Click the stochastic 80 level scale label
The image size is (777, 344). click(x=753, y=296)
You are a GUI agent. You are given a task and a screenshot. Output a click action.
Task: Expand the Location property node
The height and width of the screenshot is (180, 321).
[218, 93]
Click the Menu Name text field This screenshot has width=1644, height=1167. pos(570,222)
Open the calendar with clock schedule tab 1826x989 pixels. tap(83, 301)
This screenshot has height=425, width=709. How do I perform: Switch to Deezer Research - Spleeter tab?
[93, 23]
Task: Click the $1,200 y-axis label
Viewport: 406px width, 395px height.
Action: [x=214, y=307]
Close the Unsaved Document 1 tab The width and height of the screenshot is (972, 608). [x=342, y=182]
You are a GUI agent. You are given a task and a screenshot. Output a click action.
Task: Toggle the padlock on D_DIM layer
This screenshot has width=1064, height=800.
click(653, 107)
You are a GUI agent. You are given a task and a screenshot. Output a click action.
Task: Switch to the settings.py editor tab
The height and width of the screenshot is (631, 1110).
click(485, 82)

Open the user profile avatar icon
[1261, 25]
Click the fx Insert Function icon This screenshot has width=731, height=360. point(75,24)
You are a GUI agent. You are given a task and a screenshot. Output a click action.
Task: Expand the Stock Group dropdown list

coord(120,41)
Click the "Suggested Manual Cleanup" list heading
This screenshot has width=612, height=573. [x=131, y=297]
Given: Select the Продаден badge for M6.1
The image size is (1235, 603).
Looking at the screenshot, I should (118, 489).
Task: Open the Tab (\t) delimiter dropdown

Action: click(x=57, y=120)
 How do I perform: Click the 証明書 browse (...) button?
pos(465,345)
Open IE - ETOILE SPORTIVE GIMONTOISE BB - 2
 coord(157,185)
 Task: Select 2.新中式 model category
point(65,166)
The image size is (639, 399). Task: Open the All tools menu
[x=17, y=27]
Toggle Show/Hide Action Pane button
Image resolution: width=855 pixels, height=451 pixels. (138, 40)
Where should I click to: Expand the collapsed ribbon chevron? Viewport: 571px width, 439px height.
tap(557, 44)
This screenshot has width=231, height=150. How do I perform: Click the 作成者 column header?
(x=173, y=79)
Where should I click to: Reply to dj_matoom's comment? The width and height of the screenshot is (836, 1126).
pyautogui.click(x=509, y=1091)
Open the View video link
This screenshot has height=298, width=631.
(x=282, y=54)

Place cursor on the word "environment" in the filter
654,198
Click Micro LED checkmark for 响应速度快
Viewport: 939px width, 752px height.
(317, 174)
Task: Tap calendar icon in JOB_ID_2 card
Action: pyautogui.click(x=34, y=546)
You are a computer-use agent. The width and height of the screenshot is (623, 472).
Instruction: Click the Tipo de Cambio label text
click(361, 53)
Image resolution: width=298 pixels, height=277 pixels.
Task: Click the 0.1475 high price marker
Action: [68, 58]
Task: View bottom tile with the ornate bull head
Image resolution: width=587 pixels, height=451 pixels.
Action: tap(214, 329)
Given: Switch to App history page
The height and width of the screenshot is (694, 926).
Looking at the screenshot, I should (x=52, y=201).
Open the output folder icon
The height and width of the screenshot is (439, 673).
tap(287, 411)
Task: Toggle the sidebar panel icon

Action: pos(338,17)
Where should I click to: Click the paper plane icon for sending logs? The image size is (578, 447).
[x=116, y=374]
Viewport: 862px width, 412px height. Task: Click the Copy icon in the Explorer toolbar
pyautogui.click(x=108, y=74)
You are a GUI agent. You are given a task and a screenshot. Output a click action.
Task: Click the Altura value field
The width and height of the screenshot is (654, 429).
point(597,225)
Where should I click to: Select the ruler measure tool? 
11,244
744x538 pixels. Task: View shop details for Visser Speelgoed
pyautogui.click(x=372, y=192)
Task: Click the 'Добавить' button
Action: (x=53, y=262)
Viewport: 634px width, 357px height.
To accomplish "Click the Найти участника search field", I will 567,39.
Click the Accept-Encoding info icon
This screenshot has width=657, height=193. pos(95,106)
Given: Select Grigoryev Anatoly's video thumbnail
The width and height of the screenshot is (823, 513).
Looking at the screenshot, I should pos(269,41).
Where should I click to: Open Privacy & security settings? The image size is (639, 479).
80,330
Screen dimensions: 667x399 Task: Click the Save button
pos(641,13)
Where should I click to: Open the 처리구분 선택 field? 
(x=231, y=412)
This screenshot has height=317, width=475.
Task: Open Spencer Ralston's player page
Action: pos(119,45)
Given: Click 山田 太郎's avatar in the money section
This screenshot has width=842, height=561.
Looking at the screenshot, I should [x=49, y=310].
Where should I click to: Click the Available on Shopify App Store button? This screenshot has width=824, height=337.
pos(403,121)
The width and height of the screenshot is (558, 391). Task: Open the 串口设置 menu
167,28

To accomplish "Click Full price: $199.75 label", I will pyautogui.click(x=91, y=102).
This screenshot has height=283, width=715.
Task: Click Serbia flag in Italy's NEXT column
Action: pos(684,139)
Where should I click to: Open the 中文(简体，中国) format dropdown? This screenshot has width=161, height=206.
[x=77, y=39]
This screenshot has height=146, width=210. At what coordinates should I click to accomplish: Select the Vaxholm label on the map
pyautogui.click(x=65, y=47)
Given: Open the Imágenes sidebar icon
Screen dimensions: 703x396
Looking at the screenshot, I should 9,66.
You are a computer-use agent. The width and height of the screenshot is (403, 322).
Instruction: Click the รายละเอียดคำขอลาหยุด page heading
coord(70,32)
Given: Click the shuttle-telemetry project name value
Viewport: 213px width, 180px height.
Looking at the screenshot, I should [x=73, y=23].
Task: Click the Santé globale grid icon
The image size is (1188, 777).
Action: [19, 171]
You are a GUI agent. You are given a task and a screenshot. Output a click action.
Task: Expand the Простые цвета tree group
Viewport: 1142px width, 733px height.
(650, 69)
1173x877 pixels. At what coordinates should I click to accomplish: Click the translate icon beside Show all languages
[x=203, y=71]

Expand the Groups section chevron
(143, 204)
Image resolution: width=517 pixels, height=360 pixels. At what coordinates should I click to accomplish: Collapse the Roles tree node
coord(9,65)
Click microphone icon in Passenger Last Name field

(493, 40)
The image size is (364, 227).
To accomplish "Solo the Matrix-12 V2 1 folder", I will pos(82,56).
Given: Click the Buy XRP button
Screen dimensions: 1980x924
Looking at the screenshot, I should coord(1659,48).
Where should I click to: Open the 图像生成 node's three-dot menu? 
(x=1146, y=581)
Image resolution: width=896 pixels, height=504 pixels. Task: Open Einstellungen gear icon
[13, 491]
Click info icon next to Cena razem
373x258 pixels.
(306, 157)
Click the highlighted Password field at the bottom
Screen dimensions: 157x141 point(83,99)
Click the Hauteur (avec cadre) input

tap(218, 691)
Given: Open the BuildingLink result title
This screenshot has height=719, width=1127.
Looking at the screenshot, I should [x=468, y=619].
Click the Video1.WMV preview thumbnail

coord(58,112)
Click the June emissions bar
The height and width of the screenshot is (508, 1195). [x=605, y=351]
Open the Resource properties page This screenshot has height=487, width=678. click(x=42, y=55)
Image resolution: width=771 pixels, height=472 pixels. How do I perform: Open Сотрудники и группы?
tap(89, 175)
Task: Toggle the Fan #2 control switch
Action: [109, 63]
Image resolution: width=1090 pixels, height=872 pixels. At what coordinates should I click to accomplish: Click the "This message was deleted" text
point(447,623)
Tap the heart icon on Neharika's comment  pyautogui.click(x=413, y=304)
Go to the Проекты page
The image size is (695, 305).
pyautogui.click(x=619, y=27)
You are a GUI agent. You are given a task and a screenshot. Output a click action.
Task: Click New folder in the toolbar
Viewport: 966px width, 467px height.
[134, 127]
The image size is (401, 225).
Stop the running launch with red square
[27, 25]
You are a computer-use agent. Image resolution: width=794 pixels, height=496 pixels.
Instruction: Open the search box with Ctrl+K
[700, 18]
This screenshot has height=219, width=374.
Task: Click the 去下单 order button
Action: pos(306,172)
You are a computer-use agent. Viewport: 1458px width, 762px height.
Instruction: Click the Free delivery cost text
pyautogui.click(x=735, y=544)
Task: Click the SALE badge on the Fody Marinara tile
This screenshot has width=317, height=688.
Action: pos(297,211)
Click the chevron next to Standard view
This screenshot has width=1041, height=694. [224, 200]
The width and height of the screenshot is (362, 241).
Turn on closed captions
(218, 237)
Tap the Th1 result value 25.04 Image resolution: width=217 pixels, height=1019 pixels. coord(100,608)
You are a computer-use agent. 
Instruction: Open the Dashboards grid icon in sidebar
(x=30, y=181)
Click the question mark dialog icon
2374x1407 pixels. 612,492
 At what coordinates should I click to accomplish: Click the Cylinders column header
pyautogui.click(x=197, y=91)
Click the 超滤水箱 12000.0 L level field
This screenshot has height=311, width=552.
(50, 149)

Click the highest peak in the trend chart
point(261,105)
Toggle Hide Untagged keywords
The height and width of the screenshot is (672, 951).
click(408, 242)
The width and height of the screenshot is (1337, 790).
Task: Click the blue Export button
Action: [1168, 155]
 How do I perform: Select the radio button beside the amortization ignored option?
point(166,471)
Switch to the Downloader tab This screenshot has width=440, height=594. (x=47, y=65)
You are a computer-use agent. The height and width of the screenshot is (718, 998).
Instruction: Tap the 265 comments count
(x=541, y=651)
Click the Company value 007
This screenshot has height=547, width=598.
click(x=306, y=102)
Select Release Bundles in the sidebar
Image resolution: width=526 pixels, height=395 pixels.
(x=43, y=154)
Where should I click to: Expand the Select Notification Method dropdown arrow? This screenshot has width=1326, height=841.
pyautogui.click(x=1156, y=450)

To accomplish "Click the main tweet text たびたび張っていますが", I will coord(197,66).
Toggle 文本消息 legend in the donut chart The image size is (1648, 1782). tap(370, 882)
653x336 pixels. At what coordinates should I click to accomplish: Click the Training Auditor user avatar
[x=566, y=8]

########

▸ What to produce
Everything from the line with "Where should I click to: Open Privacy" through the line with "Given: Click 山田" in the listing above must be retyped exactly, with nothing added.

▸ Solution for this problem
Where should I click to: Open Privacy & security settings? The image size is (639, 479).
80,330
Screen dimensions: 667x399 Task: Click the Save button
pos(641,13)
Where should I click to: Open the 처리구분 선택 field? 
(x=231, y=412)
This screenshot has height=317, width=475.
Task: Open Spencer Ralston's player page
Action: pos(119,45)
Given: Click 山田 太郎's avatar in the money section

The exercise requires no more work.